The group also sponsored a barbecue for 250 soldiers and their families at the medical center.
“A lot of department heads came to the barbecue and interacted with their patients in a nonclinical setting,” he continued. “There are not a lot of moments of relaxation to be had in the hospital, and this was like a mini vacation for them.” The medical staff did not show any strain despite caring for “hundreds of soldiers with terrible injuries,” he added.
Mr. Davis said that Sheba was operating in a state of “normalcy with an asterisk: the doctors were on mission, notwithstanding that there were several Code Red and missile attacks while we were there, and helicopters landing with more seriously wounded patients. It was very reassuring that this important institution could stay on track even with caseloads doubled and tripled.”
And in spite of the war, he said, the medical center’s global humanitarian work and healthcare technology innovation center have continued.
“My God, it takes a lot of strength to go from treating somebody who’s lost a limb or two to planning a program that will lead the way into medicine in the next century,” he said.
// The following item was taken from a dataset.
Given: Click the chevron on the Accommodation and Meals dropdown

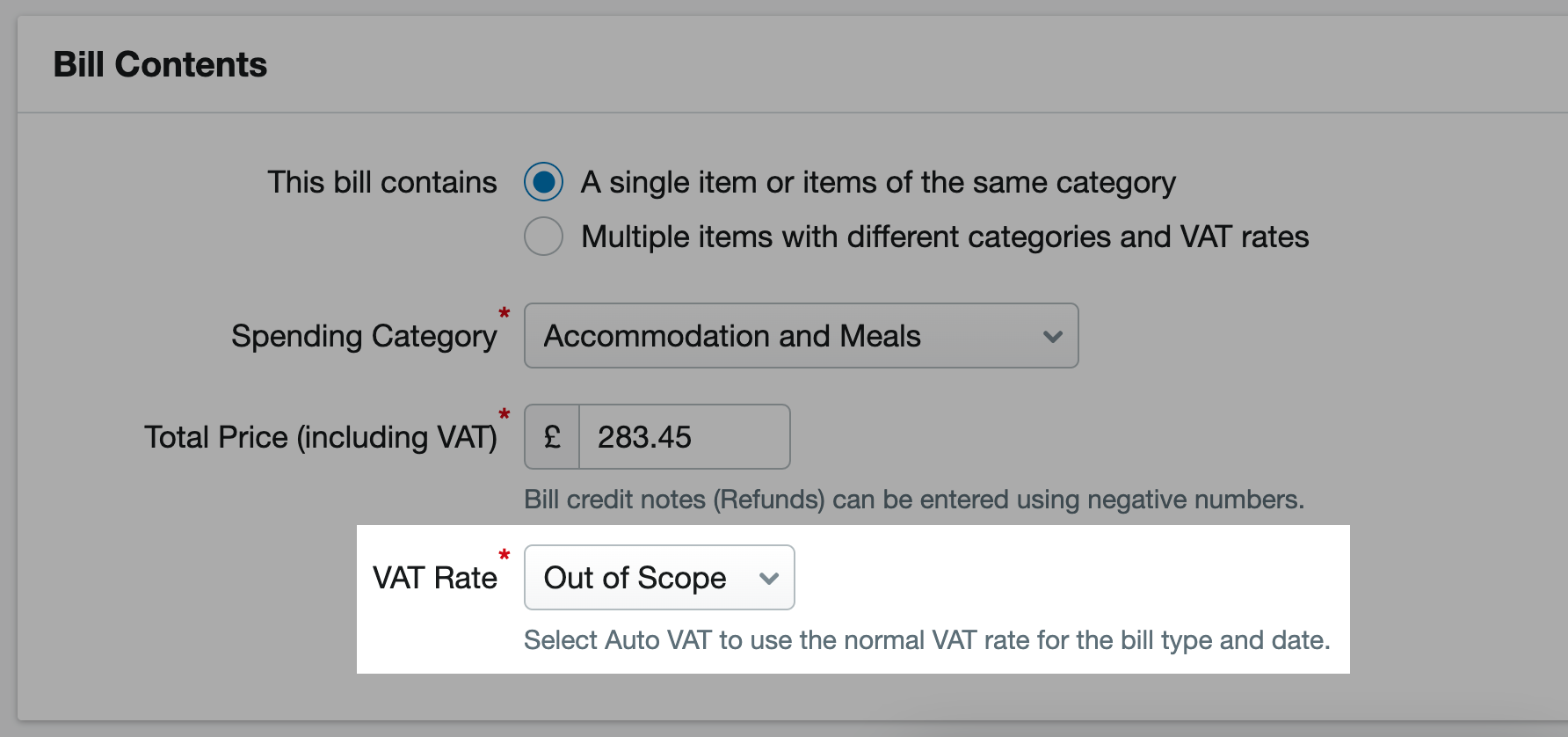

Dr. Josef Haik, whom Mr. Davis has known for years as head of the National Intensive Care Burn Unit and Sheba’s chief of plastic and reconstructive surgery, told Mr. Davis that Sheba is working with prominent Israeli companies to research and develop the next generation of medical lasers.
Mr. Davis left Dr. Haik with a promise that BAN will make sure “you have the best lasers, the newest lasers, the array of lasers that you need to give the best results to your patients. We will be here for you.”